Através de cartas muito bem elaboradas, com palavras
parnasianas, Eva conta ao marido como sua vida mudou após o casamento. Ela era
dona de uma agência de viagens, e amava viajar, de modo que constantemente pegava
um avião e zarpava em direção ao seu paraíso pessoal. Um dia, ao conhecer Franklin,
Eva percebe que o amor é mais forte que todos os seus sonhos, então casa-se com
Franklin tempos depois, ainda mantendo seus negócios em alta. Uma mulher
admirada e respeitada pelas pessoas à sua volta.
Na esperança de ter um bebê, Eva tenta
convencer Franklin desta ideia, que ele recusa no primeiro momento, mas com a
insistência da mulher, acaba cedendo depois. No começo do livro somos barrados
por um enorme muro projetado pela autora, um muro tão tenebroso para o leitor
quanto para Eva. Seu filho, Kevin, de 16 anos, foi o responsável pelo massacre
ocorrido em sua escola, onde colegas de classe de Kevin foram assassinados por
ele.
A história vai se desenrolar a partir do
momento em que Eva dá à luz a Kevin, um garoto que começa a lhe arranjar
problemas desde o início. A princípio a mãe vê todo o choro e melodrama do bebê
como algo normal, uma coisa que todos os bebês fazem. Mas ao observar que Kevin
só dá trégua em meio àquelas lágrimas quando Franklin, o marido de Eva, aparece
por perto, Eva começa a notar que seu filho amado não está tão assim satisfeito com a
mãe.
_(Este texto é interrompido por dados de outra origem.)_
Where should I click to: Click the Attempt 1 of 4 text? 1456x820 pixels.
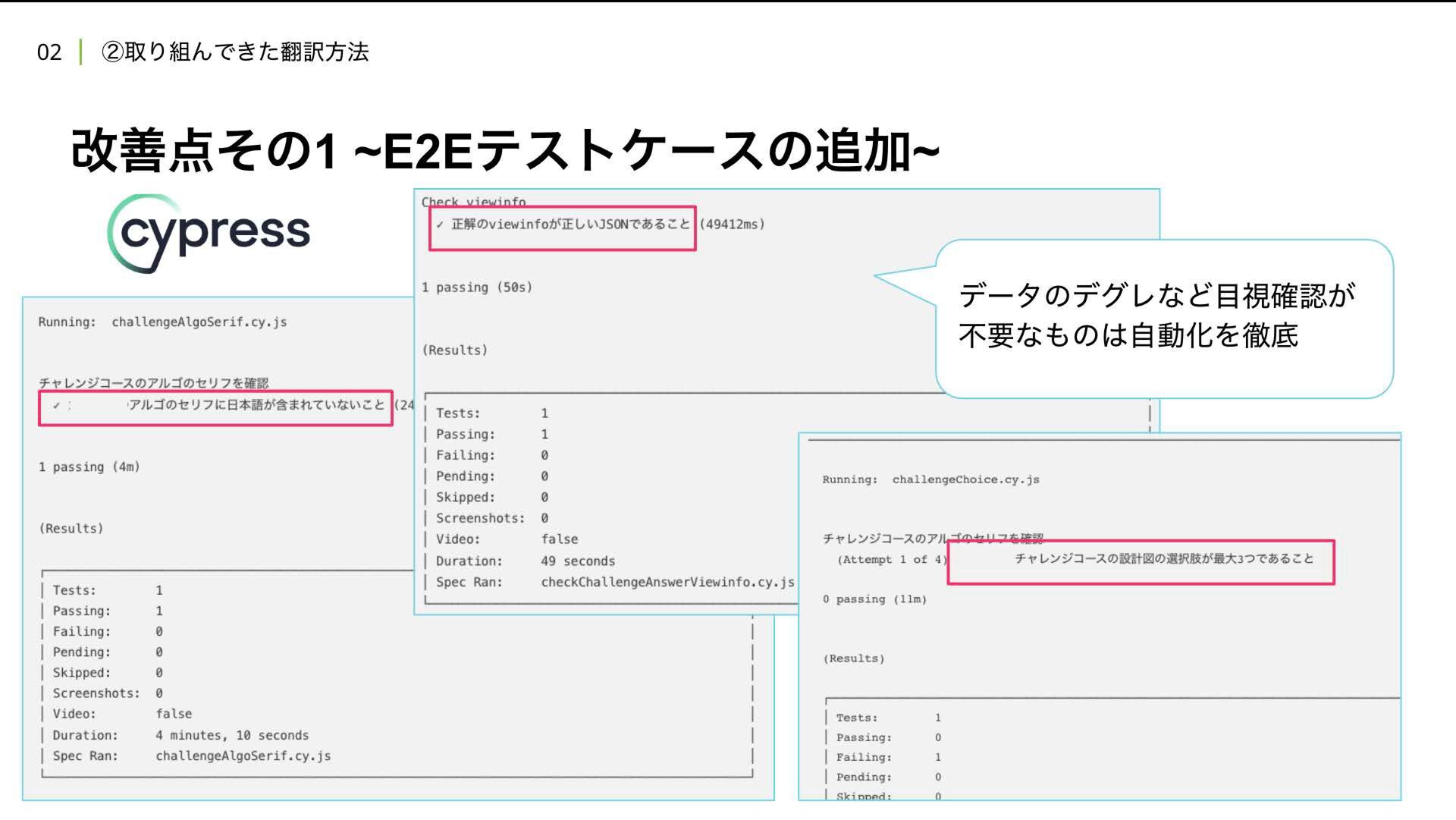pos(891,560)

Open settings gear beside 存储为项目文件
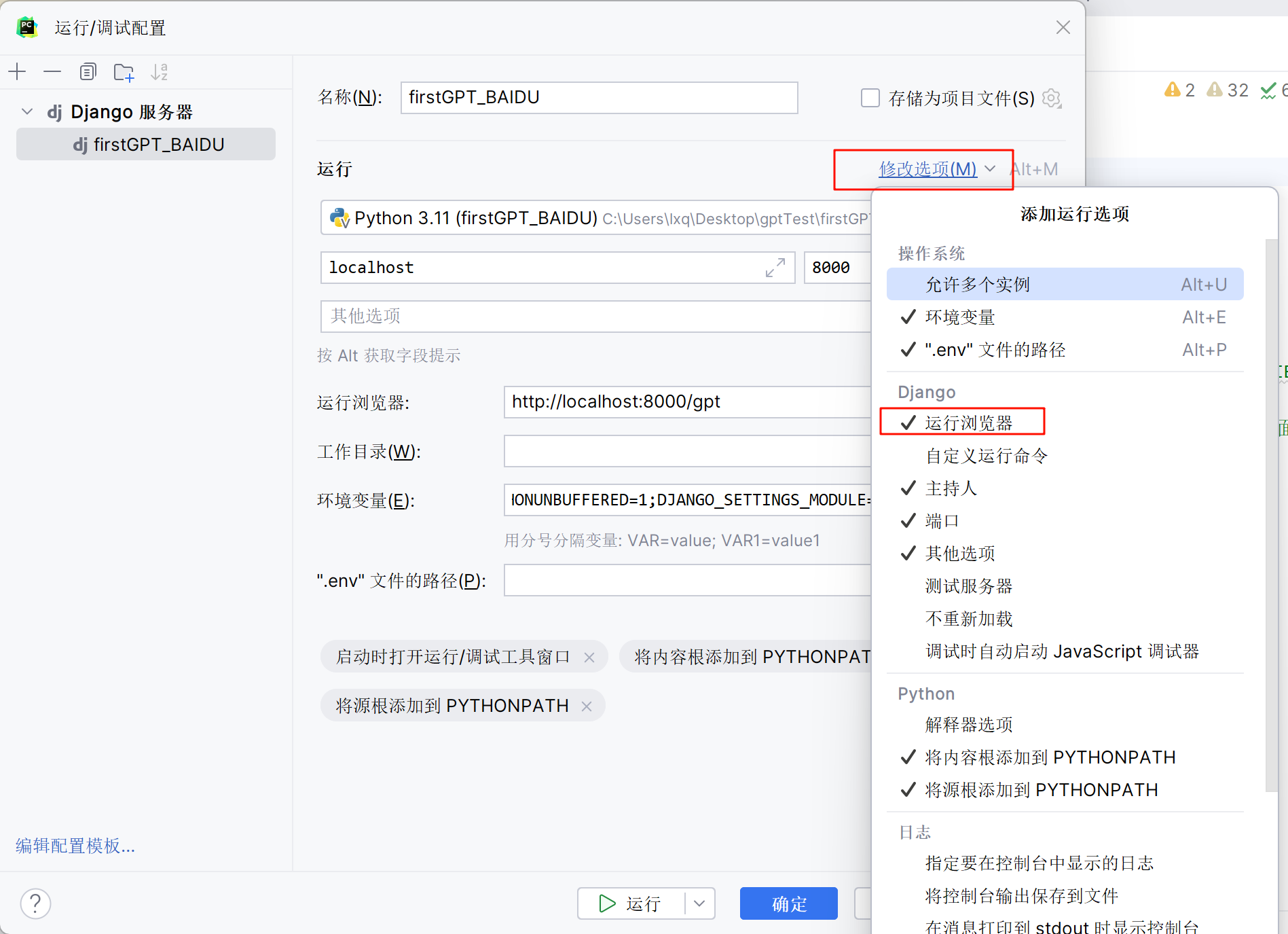[1052, 98]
Logo, ela também nota que ela mesma não está tão satisfeita assim com o filho.
O livro é uma amarração bem construída da
autora para atrair o leitor e induzi-lo a ler todas as páginas sem conseguir
manter o fôlego. Apesar de ser um drama, aqui você verá aspectos há muito
esquecidos em dramas familiares, como os sonhos destruídos, um casamento indo
para o ralo e um filho, no fim, indesejado. Eva trata seus problemas com muita
eficiência e paciência, mesmo estando à beira do abismo. Logo no início é
possível notar o tipo de vida que a mulher vai levando após o massacre na escola,
onde seu próprio filho matou nove pessoas, e a angústia só cresce à medida que
acompanhamos a trajetória de Eva.
Esta não é uma história que segue uma linha
cronológica, de fato. No começo temos Eva nos relatando (para o marido dela, na
verdade) como sua vida está sendo, lançando aqui e ali alguns enigmas que só
descobriremos lá para o fim da narrativa. Em certo ponto ela começa a discorrer
sobre seu passado, e é aí que tudo começa, com ela um pouco mais jovem, riquíssima,
adorada... e entrando em um relacionamento com Franklin. A trama só se encerra
quando Eva decide que já contou demais sobre sua vida, e não nos deixa
curiosos. A autora nos convence e entrelaça todas as partes que uma hora
pensamos que ficarão soltas, levando tudo a um fim trágico, mas não sangrento.
Este não é um drama violento, está muito mais para tortura psicológica que
física, o que, em minha opinião, acaba sendo pior.
A história de Eva e de seu filho psicopata está
no topo da minha lista de melhores livros lidos por ser algo tão humano e
brutal. A narrativa não é rápida, tampouco fácil, pois a autora decidiu
enfeitar as palavras, mas isso não prejudicou em nada a história. Pelo
contrário, o estilo narrativo de Lionel é excelente e envolvente, nunca
cansativo apesar das cenas demasiadamente lentas.
O retrato de família aqui é quebrado, como um
quadro. Dúvidas permeiam o fim da leitura, pode apostar, e todas essas 463
páginas te deixarão de queixo caído. Mais que uma obra-prima, Precisamos falar sobre o Kevin é um
clássico inesquecível que mexe com nossa imaginação e indagação. E, em meio a
todas essas perguntas, resta uma: é possível uma mãe odiar o próprio filho?